During his allocated three minutes of speaking time, Mr Fox stressed that the members overturn a recommendation by planning director Paul Wilson not to give the airfield site top priority when finding room to accommodate 400 houses as part of the district council’s future housing obligations.

He told members: “You are being asked tonight to endorse a recommendation that could see the destruction of acre upon acre of green fields around our precious town, and you don’t need to. Instead you could launch a flagship redevelopment project.

“We need you to show leadership tonight. Please, search your conscience and deliver your duty to the people you represent.” He also argued Mr Wilson’s point that developer access to the site could not be made in the required five years by pointing out that an entire bomber base had been built on the land in just nine months.

He added: “District councils all over the country, and even today the planning minister himself, are facing fierce protests at the potential destruction of green land.

“They would give their eye teeth for the brownfield opportunity that you have. You can create a truly sustainable community, in line with the NPPF, with access to work, facilities, transport and green spaces, with room for buffer zones and expanding Industry.
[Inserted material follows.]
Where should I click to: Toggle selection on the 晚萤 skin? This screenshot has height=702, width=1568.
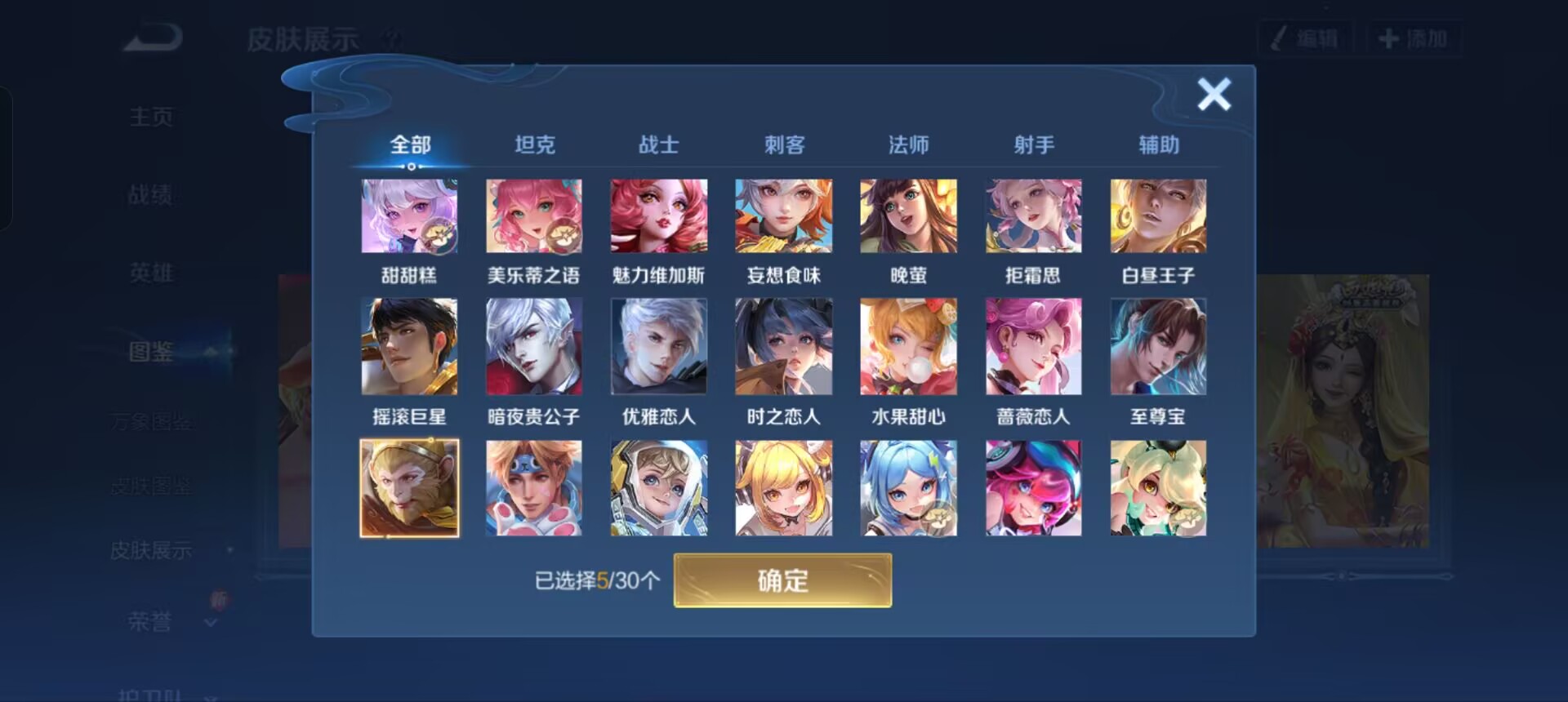908,215
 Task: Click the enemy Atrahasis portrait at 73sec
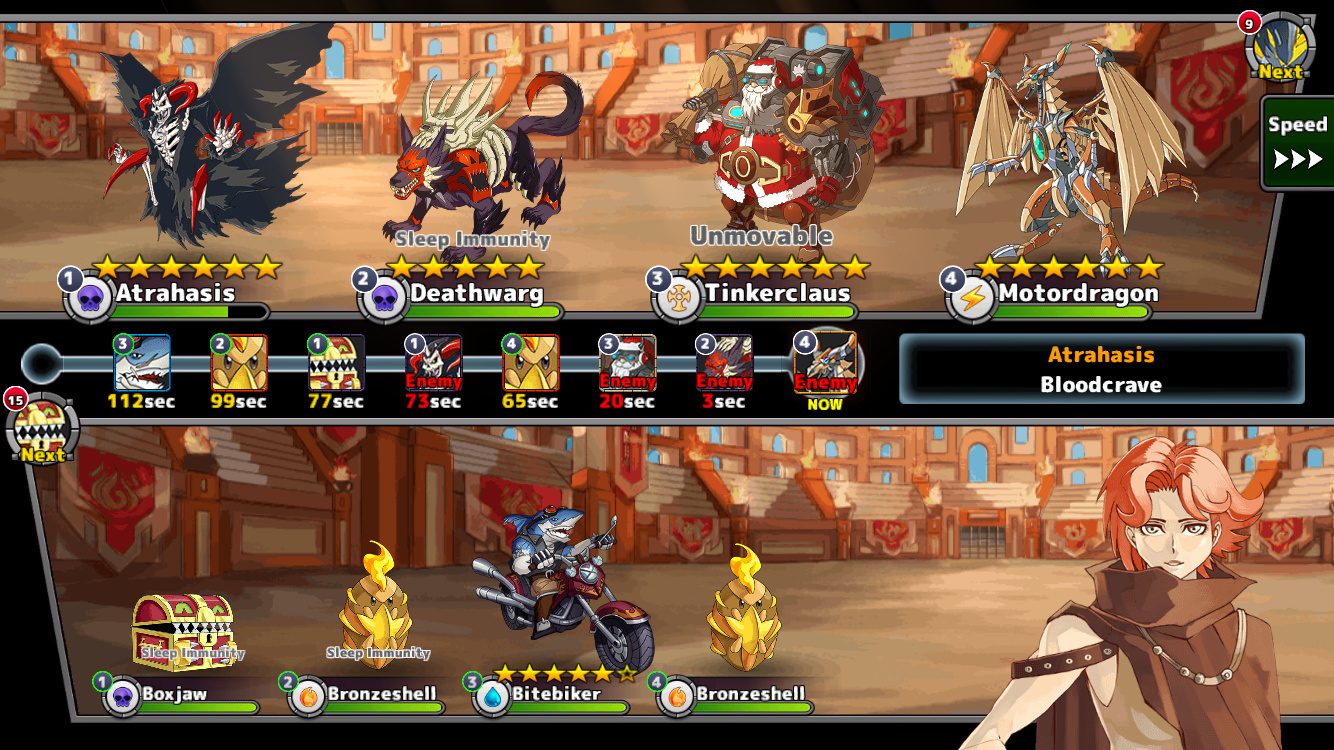pyautogui.click(x=434, y=362)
All on a brownfield site.” Also among the speakers pushing for a higher priority to be given to the airfield site, over recommended favourite green field plots off Old Derby Road and Wyaston Road, was 16-year-old QEGS pupil Eleanor Wright, who pointed out that members were deciding on her future and the future of her generation’s children.

During discussion among members Derbyshire County Council leader Andrew Lewer proposed that it be moved from its recommended Priority Two, to priority one in the forthcoming draft local plan. A motion that was unanimously voted in.

Quicker decisions followed to vote against Mr Wilson’s recommendation that the site adjacent to Old Derby Road and land at Leys Farm, of Wyaston Road be first priorities and members agreed they would be ranked third in the order.

A site at Hillside Farm in Wyaston Road that could accommodate 161 houses was moved from Mr Wilson’s suggested Priority Three status to Priority Two, despite concerns over only part of the site being suitable.

And a patch of land north of Cavendish Drive and east of Derby Road, which was not part of the initial stage of consultation but will be included in future engagement, was moved from its recommended Priority Two status to Priority Four, the lowest available.

Priority One sites must be developable within five years and members must be satisfied that ‘key development criteria’ including highway impact, flood risk and infrastructure considerations are suitable.

At the other end of the scale, Priority Four sites are considered to be undesirable in all aspects of their potential for development.

The preferred development site on the airfield will now be given favour as the district council moves towards the next stages of formulating a draft local plan, which is due to be discussed again in the new year.

The local plan is a strategy that local authorities are being encouraged to adopt as they assess potential ways of meeting Government housing targets that require them to find sites for development between 2006 and 2028.